[Records from a data source]
........
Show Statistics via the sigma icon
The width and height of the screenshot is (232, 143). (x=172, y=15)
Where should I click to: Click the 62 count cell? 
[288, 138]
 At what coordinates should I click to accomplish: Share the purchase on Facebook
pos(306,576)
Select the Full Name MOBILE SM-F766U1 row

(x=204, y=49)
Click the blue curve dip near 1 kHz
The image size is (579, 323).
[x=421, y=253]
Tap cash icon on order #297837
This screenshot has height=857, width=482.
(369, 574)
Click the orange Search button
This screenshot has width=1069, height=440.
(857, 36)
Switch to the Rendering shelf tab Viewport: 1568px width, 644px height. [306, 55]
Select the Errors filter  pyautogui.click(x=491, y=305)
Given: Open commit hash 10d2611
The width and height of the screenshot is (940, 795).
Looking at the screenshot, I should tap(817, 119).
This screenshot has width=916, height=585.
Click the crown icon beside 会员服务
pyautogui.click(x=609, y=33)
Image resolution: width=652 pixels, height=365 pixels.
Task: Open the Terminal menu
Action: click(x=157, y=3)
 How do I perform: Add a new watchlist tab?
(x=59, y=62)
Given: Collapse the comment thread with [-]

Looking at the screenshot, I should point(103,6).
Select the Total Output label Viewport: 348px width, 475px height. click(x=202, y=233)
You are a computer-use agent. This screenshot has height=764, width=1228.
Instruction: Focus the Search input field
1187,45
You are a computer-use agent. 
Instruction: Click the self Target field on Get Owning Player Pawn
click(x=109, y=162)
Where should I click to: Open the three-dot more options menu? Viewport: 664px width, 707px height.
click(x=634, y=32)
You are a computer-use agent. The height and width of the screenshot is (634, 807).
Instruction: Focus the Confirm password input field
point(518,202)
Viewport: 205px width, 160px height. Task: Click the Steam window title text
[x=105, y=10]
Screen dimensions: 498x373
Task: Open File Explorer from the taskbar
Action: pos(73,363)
........
- Work item:
Every entry is to be returned exactly, with nothing dropped.

- Answer to the exercise:
Show Statistics via the sigma icon
The width and height of the screenshot is (232, 143). (x=172, y=15)
Where should I click to: Click the 62 count cell? 
[288, 138]
 At what coordinates should I click to accomplish: Share the purchase on Facebook
pos(306,576)
Select the Full Name MOBILE SM-F766U1 row

(x=204, y=49)
Click the blue curve dip near 1 kHz
The image size is (579, 323).
[x=421, y=253]
Tap cash icon on order #297837
This screenshot has height=857, width=482.
(369, 574)
Click the orange Search button
This screenshot has width=1069, height=440.
(857, 36)
Switch to the Rendering shelf tab Viewport: 1568px width, 644px height. [306, 55]
Select the Errors filter  pyautogui.click(x=491, y=305)
Given: Open commit hash 10d2611
The width and height of the screenshot is (940, 795).
Looking at the screenshot, I should tap(817, 119).
This screenshot has width=916, height=585.
Click the crown icon beside 会员服务
pyautogui.click(x=609, y=33)
Image resolution: width=652 pixels, height=365 pixels.
Task: Open the Terminal menu
Action: click(x=157, y=3)
 How do I perform: Add a new watchlist tab?
(x=59, y=62)
Given: Collapse the comment thread with [-]

Looking at the screenshot, I should point(103,6).
Select the Total Output label Viewport: 348px width, 475px height. click(x=202, y=233)
You are a computer-use agent. This screenshot has height=764, width=1228.
Instruction: Focus the Search input field
1187,45
You are a computer-use agent. 
Instruction: Click the self Target field on Get Owning Player Pawn
click(x=109, y=162)
Where should I click to: Open the three-dot more options menu? Viewport: 664px width, 707px height.
click(x=634, y=32)
You are a computer-use agent. The height and width of the screenshot is (634, 807).
Instruction: Focus the Confirm password input field
point(518,202)
Viewport: 205px width, 160px height. Task: Click the Steam window title text
[x=105, y=10]
Screen dimensions: 498x373
Task: Open File Explorer from the taskbar
Action: pos(73,363)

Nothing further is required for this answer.